Old Faithful is more much more impressive than I expected, and the Fire Hole Geyser is even more spectacular. Bored of mixing it with retired Americans and their RVs, I head off towards Jackson Hole. The roads are nice, the scenery is fantastic with all the simmering geysers and billowing clouds of smoke from forest fires.
For the first time since reaching Vlad I notice that I’ve fallen back into the flow of riding, where my attention is completely focussed on the movements of the bike beneath me, feeling the tiniest changes in grip, noticing every imperfection in the road surface ahead and adapting my line to potential hazards seemingly before my conscious mind is aware of them. Yet at the same time I’m absorbing every detail of the landscape, smelling the smoke, feeling the warm wind on my face, the roadside trees rushing past, birds soaring, mountains crowding the sky and storm clouds billowing. I’m back into that fully immersive experience where time passes without being noticed. It’s effortless, uninterrupted by internal or external distraction, just me and the road and the landscape, the bike purring, tyres scratching and squirming for traction as I bank it over to the limits with the kind of confidence that comes from this almost subconscious mastery of the situation. I feel like I could outrun the fastest sportsbike, and I’m not even trying.

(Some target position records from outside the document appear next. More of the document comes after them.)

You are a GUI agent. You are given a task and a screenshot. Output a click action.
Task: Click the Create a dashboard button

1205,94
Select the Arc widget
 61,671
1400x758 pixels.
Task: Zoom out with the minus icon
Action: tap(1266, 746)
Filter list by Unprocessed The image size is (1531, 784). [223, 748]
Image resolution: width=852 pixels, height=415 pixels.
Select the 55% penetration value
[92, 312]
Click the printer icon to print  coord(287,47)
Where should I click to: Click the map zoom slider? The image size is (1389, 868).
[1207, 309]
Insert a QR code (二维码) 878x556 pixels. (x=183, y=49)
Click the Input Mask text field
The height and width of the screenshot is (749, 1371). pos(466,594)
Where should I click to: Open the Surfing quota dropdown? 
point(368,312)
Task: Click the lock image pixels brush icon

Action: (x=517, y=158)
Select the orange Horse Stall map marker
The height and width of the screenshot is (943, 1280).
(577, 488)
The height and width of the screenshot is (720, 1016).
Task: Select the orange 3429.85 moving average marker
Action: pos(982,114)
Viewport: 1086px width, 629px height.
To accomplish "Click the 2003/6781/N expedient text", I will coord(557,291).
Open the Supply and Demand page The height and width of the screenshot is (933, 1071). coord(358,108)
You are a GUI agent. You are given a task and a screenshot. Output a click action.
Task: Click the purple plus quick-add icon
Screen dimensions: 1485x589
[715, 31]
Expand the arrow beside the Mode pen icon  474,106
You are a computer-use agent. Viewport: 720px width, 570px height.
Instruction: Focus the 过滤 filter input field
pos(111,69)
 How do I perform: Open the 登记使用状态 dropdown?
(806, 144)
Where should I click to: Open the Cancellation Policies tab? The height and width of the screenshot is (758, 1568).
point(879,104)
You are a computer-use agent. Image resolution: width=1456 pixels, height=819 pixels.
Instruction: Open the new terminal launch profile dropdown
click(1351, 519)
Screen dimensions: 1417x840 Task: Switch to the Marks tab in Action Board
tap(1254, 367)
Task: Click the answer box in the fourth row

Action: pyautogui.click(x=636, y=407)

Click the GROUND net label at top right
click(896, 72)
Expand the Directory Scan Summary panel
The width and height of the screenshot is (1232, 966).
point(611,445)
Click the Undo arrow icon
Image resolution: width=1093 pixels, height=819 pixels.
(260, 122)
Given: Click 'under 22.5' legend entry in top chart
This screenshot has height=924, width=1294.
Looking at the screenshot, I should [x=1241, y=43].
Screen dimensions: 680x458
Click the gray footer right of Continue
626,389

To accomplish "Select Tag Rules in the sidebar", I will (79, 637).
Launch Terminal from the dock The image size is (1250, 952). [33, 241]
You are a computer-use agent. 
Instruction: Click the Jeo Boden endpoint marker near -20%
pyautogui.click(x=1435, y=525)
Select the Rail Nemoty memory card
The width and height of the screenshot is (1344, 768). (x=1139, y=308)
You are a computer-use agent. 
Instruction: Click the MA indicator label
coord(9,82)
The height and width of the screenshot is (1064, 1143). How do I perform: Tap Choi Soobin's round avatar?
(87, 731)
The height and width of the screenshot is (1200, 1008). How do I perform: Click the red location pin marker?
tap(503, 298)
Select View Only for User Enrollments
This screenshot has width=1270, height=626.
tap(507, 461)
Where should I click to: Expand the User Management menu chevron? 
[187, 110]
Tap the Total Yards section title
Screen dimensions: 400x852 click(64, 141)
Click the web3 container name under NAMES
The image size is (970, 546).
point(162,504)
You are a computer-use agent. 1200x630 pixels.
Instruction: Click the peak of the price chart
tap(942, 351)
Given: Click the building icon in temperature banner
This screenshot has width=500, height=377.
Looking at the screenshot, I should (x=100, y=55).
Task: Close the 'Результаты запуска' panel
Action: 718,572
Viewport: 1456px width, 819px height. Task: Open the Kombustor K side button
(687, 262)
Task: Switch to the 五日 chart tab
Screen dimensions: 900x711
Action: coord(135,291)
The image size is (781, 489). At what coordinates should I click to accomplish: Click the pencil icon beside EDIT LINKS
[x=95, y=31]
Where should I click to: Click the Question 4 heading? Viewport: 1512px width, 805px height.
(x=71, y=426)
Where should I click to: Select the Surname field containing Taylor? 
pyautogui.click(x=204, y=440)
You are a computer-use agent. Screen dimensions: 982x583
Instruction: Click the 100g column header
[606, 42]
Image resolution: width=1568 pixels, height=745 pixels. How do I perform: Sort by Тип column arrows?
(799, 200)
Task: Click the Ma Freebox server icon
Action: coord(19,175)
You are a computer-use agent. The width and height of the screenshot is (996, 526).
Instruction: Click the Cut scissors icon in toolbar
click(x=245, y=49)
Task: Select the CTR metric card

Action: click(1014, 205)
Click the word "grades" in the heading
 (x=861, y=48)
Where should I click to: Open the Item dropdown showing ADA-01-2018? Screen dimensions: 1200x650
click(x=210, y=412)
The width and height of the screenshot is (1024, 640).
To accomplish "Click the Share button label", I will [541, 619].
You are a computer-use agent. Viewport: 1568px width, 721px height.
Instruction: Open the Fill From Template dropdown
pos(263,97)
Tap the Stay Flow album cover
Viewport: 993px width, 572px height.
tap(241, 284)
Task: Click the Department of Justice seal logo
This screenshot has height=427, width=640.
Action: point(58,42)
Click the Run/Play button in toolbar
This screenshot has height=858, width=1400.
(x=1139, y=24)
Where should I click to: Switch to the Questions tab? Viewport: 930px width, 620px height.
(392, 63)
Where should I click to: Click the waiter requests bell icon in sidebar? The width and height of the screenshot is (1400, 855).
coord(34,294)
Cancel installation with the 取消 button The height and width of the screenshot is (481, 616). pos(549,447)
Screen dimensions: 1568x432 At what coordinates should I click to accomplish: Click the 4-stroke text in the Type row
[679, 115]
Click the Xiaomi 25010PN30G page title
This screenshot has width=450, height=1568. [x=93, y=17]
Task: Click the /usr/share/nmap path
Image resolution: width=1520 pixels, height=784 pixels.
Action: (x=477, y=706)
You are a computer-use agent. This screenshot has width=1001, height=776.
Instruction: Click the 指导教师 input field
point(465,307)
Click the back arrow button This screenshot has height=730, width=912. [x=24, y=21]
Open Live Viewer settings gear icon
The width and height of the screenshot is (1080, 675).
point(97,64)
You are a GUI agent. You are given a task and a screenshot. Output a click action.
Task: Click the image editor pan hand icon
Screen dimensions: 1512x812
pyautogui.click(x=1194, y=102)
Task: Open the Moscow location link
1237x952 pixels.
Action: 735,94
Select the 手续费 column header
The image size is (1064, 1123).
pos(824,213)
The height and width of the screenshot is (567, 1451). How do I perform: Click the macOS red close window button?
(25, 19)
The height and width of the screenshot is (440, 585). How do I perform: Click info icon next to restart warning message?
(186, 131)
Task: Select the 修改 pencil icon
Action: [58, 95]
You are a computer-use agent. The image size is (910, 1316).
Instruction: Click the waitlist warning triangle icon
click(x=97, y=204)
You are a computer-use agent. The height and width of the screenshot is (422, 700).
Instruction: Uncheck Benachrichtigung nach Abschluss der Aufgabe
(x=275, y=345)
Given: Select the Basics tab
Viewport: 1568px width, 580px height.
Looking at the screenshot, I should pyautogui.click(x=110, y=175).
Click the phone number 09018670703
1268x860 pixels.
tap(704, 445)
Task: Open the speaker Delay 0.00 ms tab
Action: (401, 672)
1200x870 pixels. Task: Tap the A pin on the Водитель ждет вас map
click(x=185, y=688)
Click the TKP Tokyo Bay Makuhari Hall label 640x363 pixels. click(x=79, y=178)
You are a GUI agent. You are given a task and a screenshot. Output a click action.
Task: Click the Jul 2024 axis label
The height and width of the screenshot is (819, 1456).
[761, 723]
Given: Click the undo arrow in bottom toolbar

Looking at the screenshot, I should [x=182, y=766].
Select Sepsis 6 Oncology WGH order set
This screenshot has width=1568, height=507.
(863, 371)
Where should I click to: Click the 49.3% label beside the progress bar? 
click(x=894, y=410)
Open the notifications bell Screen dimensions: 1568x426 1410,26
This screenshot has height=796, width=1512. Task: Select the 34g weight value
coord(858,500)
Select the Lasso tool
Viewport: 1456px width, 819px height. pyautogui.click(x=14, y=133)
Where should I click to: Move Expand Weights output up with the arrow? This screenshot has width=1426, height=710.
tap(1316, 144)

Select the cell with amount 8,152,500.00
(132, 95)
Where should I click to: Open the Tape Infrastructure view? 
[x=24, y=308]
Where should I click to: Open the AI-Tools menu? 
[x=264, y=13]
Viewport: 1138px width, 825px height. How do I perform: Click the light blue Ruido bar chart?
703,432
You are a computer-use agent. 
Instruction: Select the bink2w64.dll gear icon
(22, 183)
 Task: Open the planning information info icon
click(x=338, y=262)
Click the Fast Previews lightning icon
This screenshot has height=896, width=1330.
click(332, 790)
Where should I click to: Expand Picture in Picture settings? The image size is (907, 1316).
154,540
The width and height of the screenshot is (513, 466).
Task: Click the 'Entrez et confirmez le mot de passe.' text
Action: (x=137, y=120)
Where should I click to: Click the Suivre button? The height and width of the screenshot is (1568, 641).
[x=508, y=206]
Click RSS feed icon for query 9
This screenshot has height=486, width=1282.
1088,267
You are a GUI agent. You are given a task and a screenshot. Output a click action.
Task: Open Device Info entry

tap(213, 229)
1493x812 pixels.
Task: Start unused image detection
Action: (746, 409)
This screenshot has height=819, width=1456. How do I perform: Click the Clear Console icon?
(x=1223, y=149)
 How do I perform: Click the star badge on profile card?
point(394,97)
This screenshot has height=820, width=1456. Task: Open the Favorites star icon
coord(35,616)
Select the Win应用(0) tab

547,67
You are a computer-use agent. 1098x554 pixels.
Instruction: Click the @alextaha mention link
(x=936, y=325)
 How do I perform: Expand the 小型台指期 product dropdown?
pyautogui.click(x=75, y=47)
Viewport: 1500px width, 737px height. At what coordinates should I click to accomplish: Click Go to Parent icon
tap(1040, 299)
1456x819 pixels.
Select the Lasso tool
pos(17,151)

It’s the familiarity from spending so much time on the bike, and the relaxation of being alone on the road, and everything just falls into place. It’s perfect and I’m grinning and before I know it I’m arriving in Jackson and the spell is broken.
I find a motel and shortly afterwards Stephane arrives on a beemer. He’s a French-Canadian now living in Panama and heading for LA after touring Canada. We head into town for beers and bison burgers in a cowboy bar.